Payroll insurance is a type of business insurance policy that can help an ailing company cover payroll. Think of it as a sort of short-term disability policy. It will usually cover 100% of the employee payroll for a set period of time (say, three months), and then a partial amount of 33% for another set period of time.
The purpose of payroll insurance is not to carry the payroll responsibilities of a failing company indefinitely; it simply pays employees for a period of time, allowing some time for the business to lay off nonessential workers and stop the bleeding.
So, It’s Not Worker’s Comp?
At first glance, many people confuse payroll insurance with Worker’s Compensation insurance, which is an entirely different animal.
Worker’s Comp benefits the employee in the event of an accident or injury on the job, providing such benefits as paid wages, medical compensation, and compensation for future lost wages. These benefits are provided in exchange for an agreement not to sue the company for negligence.

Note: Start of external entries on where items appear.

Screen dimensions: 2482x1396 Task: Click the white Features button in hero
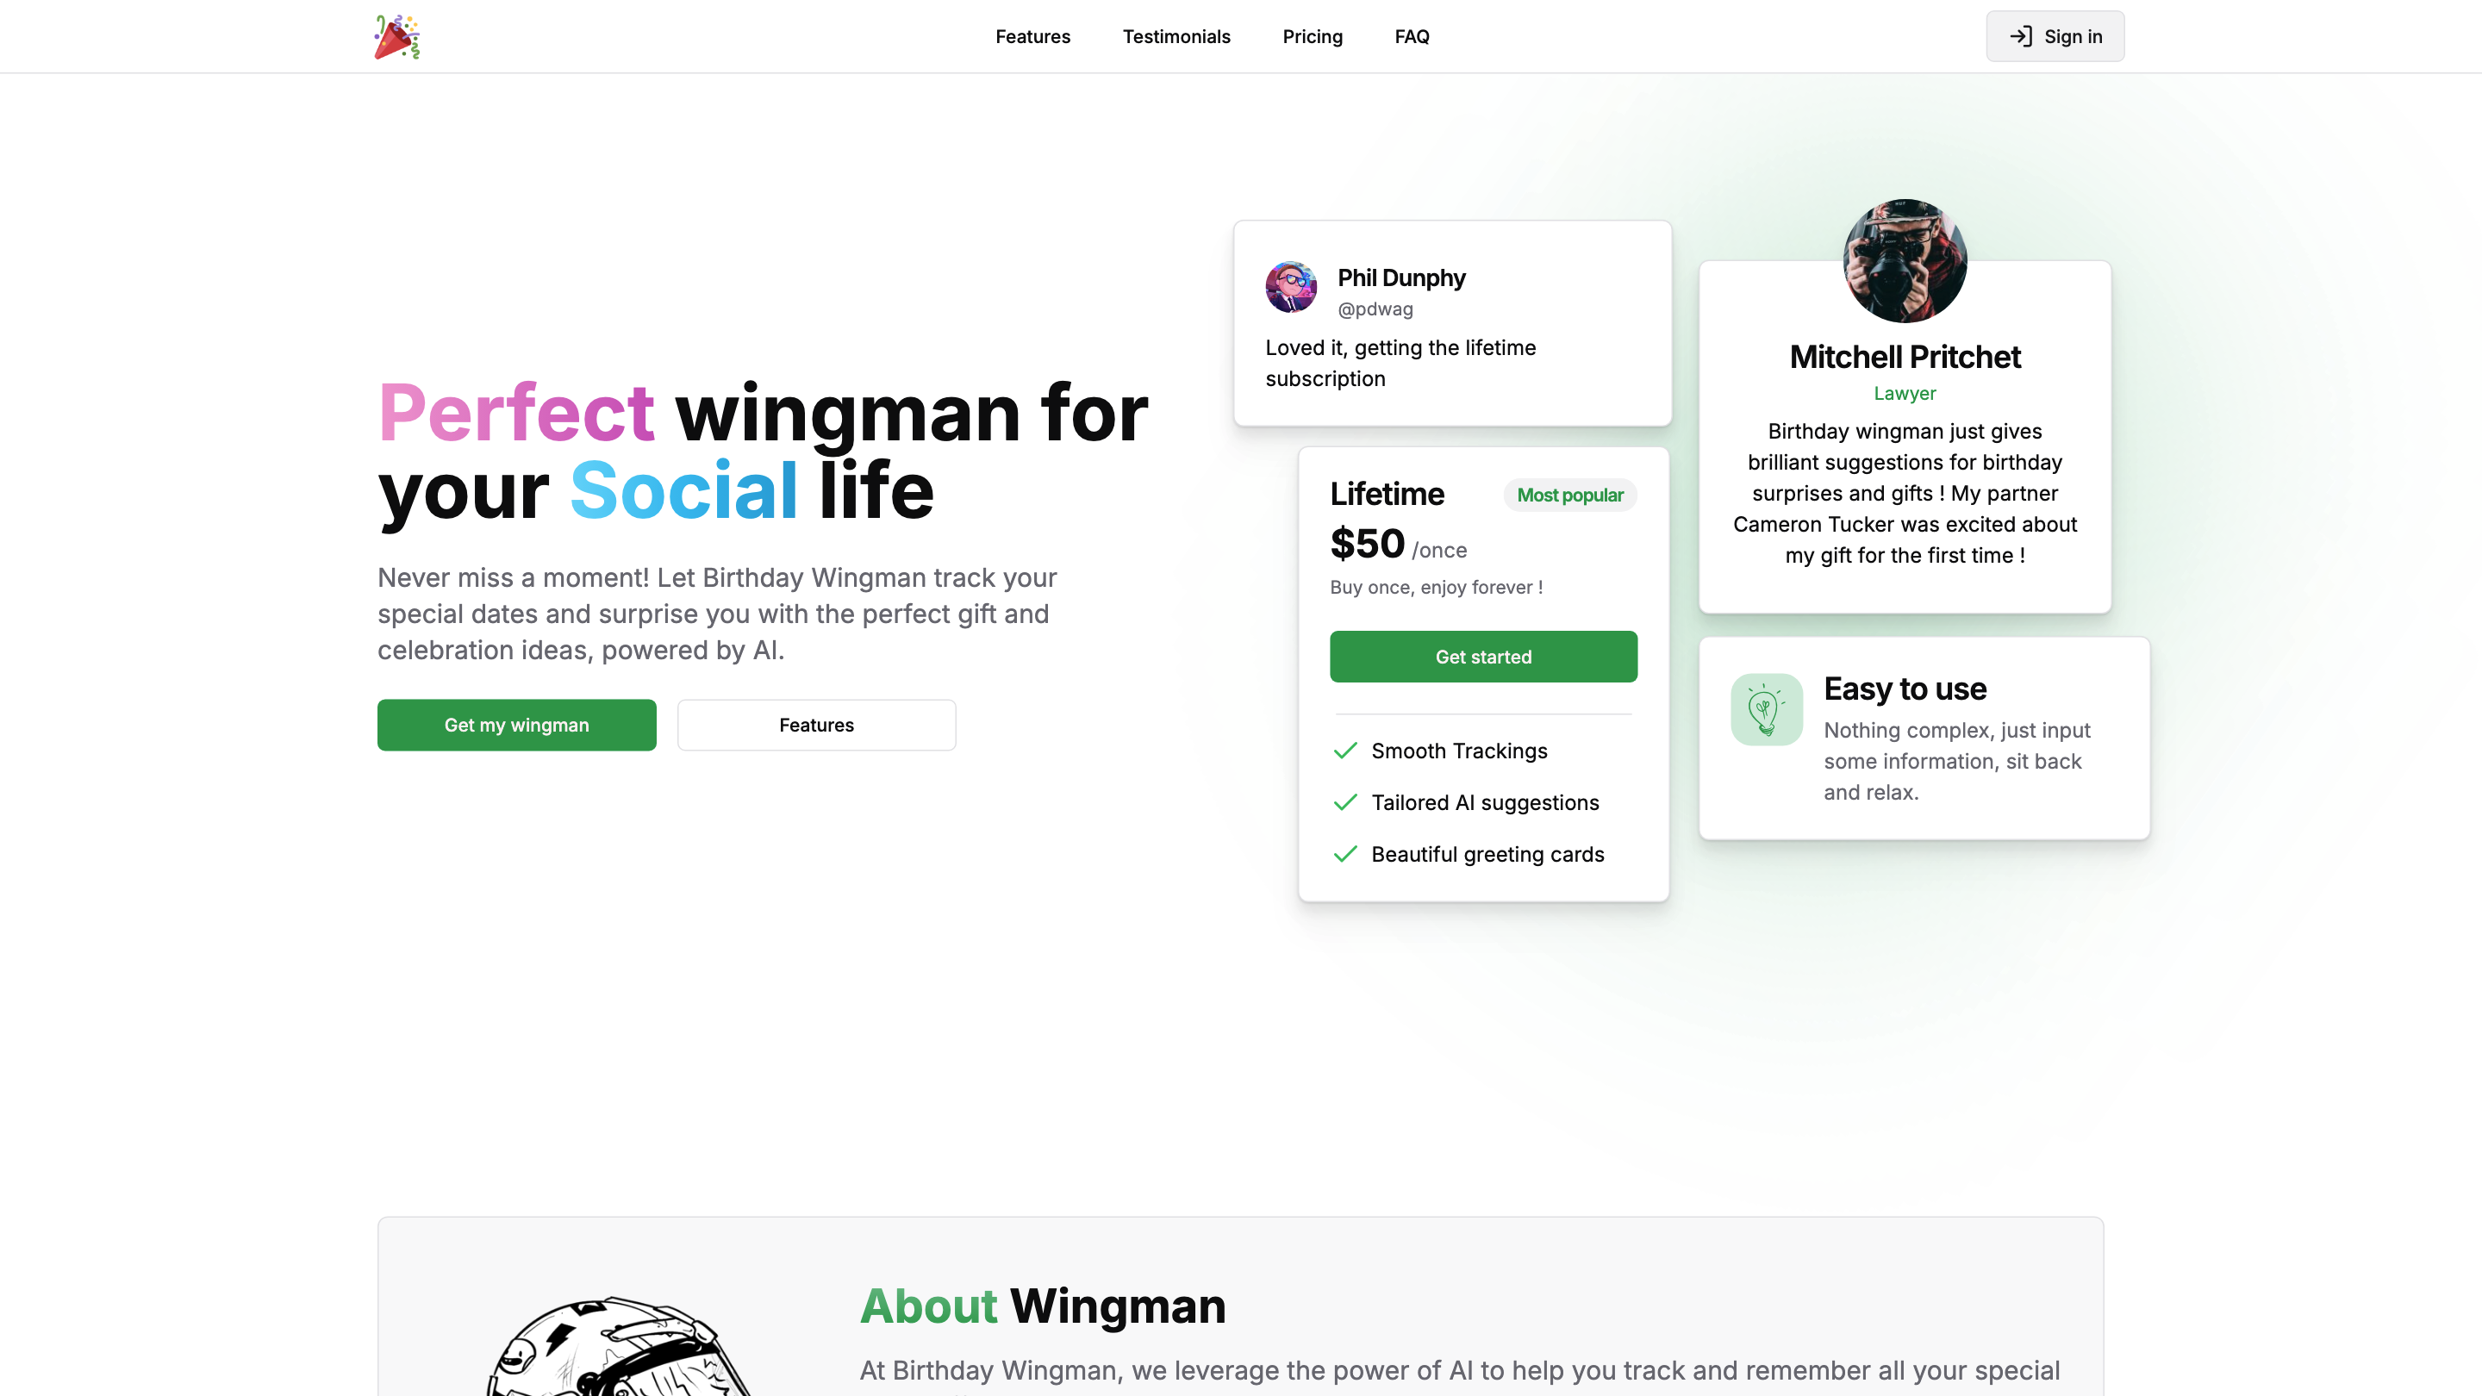click(x=816, y=724)
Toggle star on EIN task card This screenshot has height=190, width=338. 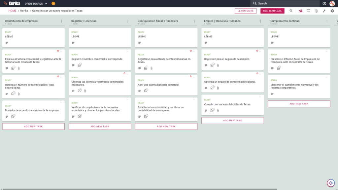point(58,76)
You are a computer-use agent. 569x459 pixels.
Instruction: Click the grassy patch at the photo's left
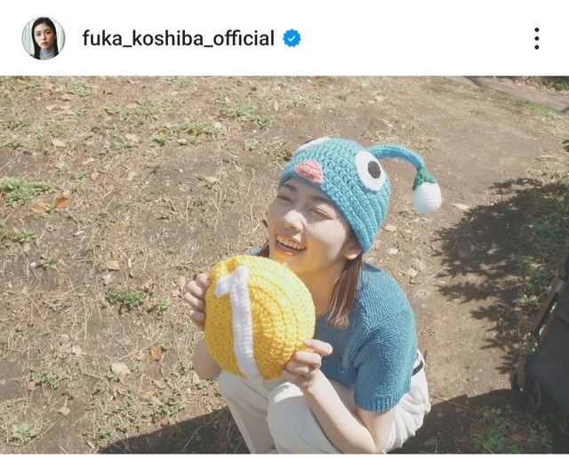coord(26,190)
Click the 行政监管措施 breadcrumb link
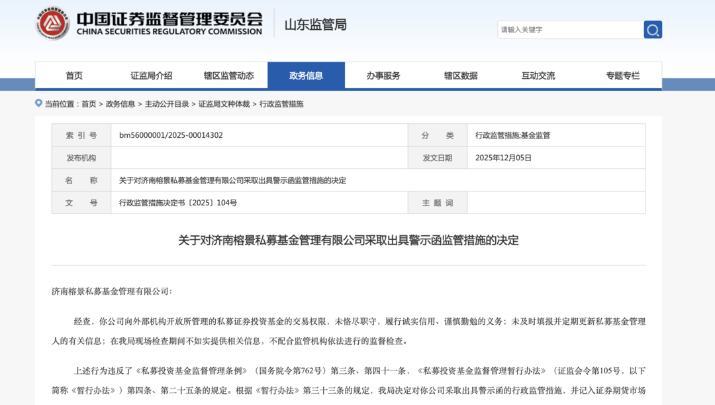The width and height of the screenshot is (715, 405). (281, 104)
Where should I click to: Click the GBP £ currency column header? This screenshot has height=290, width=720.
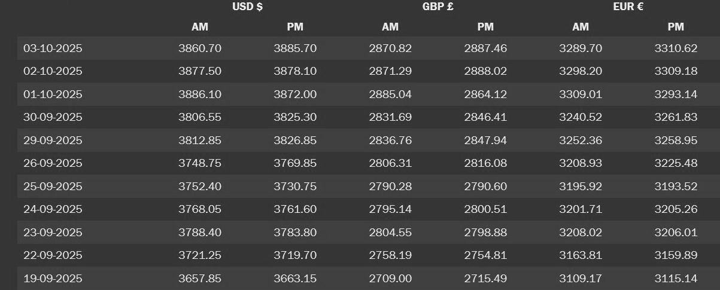(x=438, y=7)
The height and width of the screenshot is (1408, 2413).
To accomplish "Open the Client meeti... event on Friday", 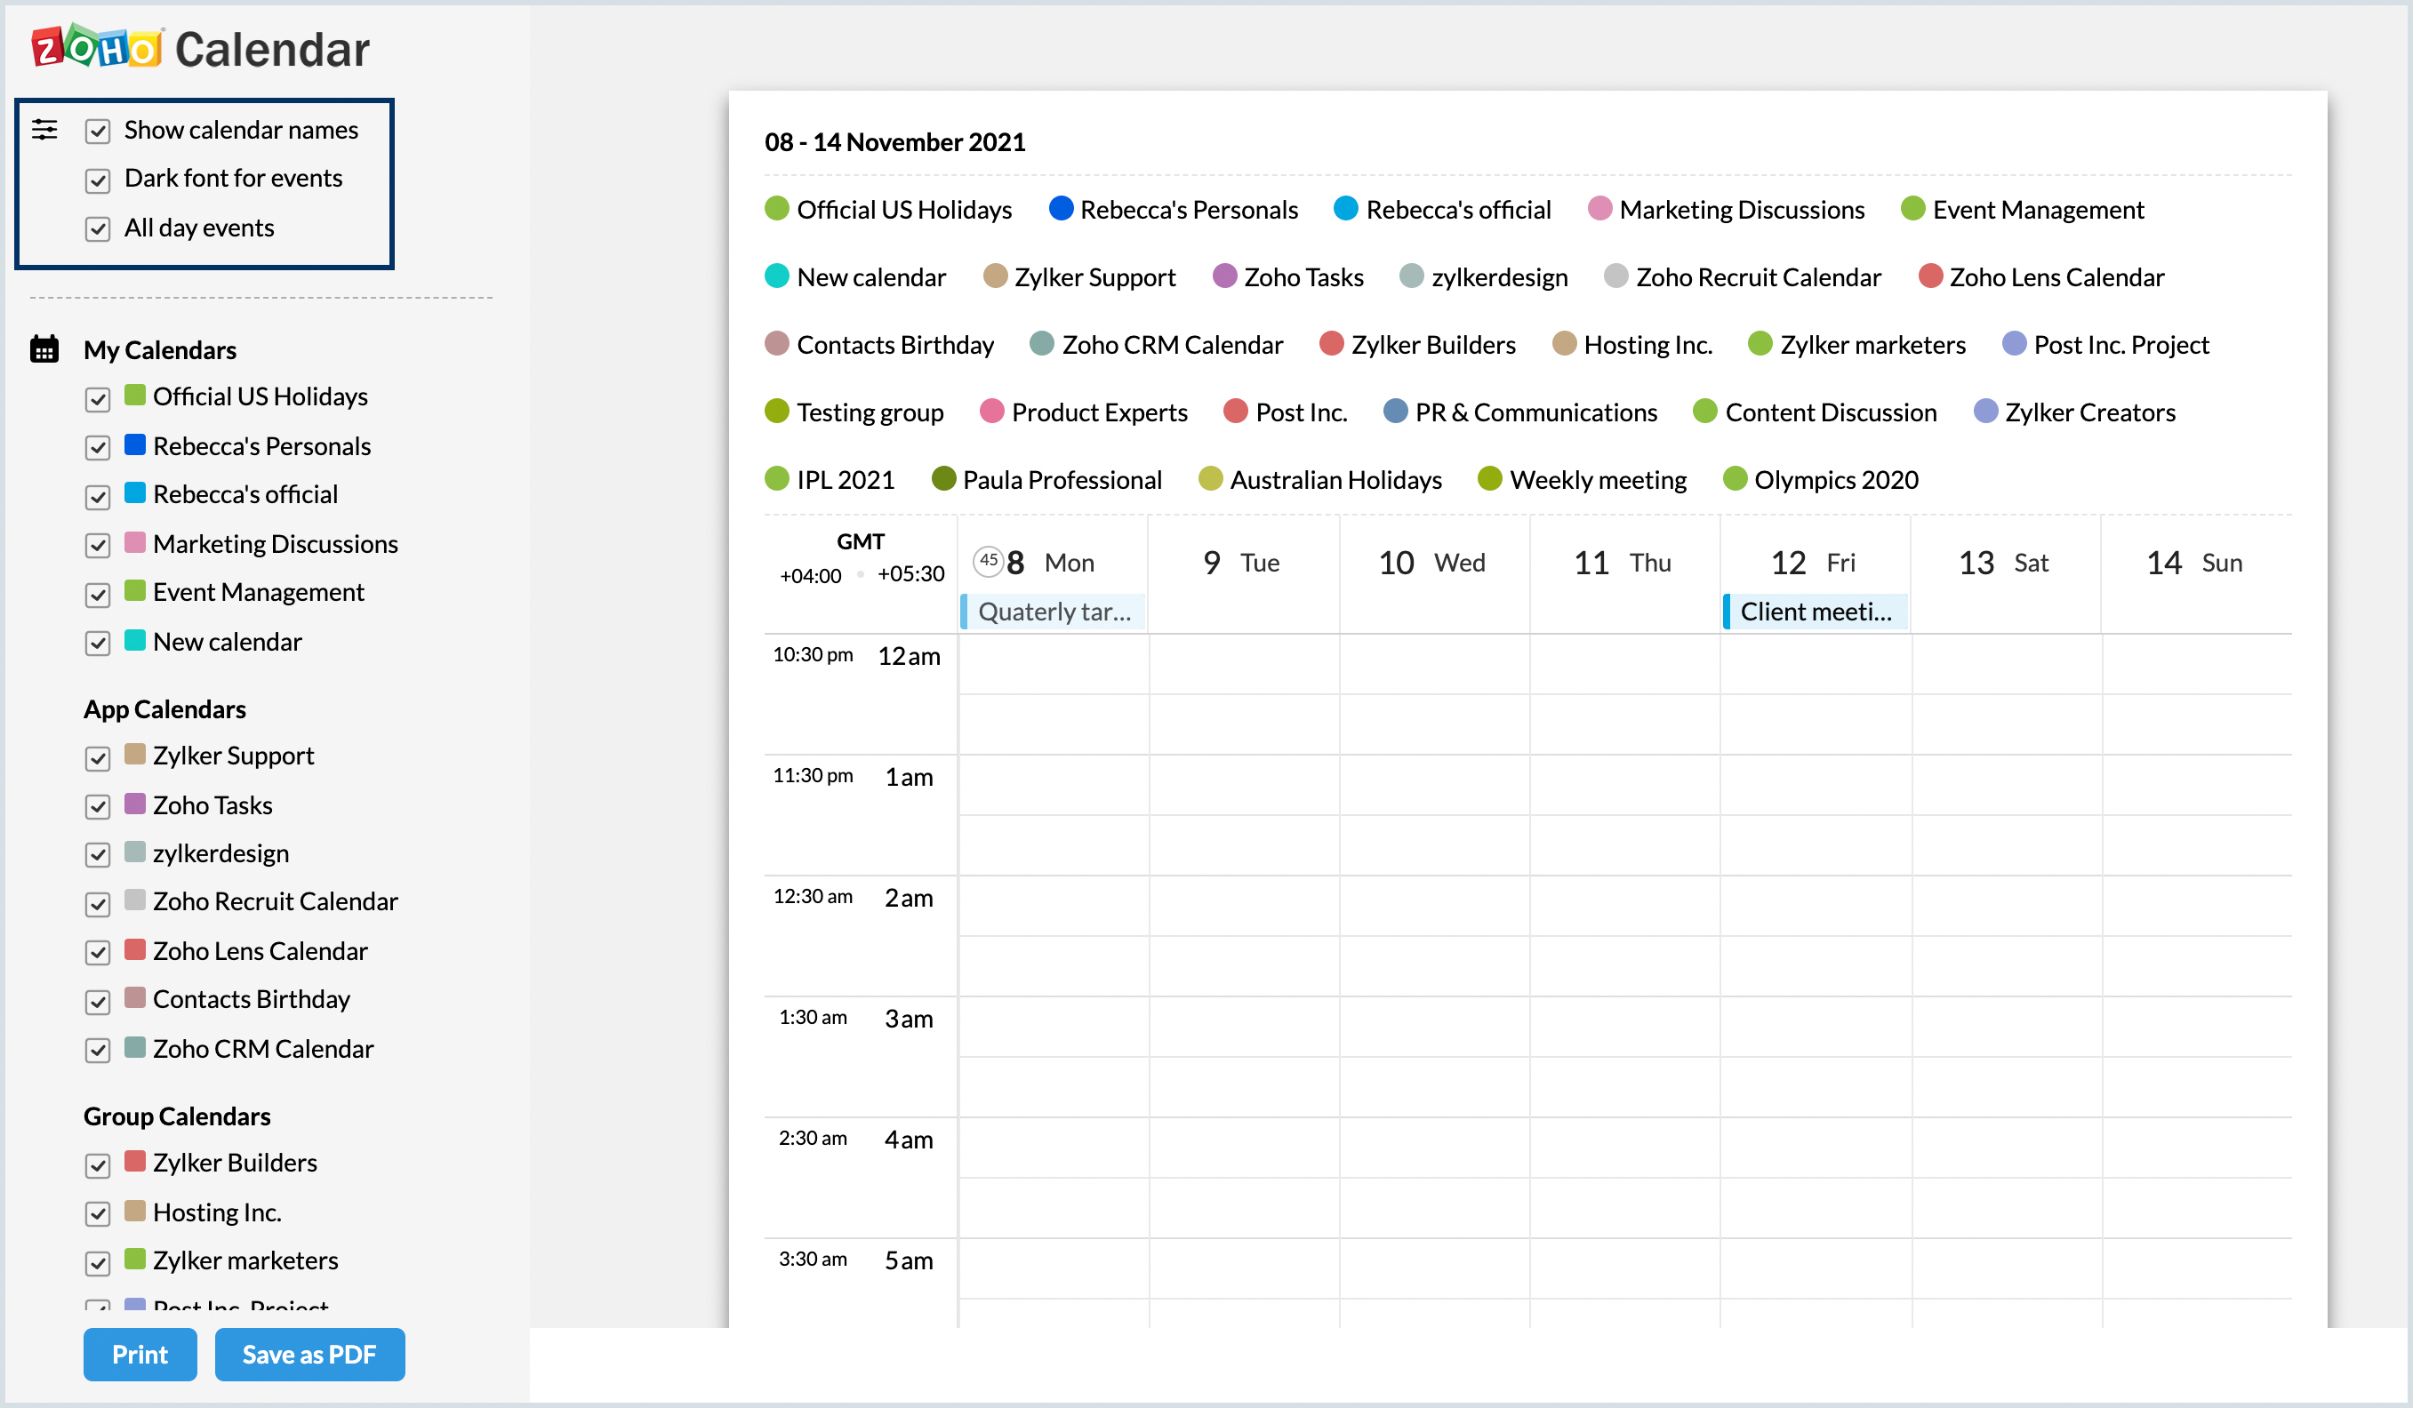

This type of insurance is mandatory in the United States and many other countries, unlike payroll insurance, which is entirely optional.
Do I Need Payroll Insurance?
Well, it’s not a bad idea, particularly for small businesses who feel the effects of an economic downturn more quickly. Not only does it make sure that your valued employees receive their paycheck, it helps keep them on the job during your efforts to survive during a rough patch.
In addition, in the event of a short week, or a short month, in which you just can’t scrape together enough cash to make payroll, such an insurance policy keeps you in the game without any loss of continuity or productivity.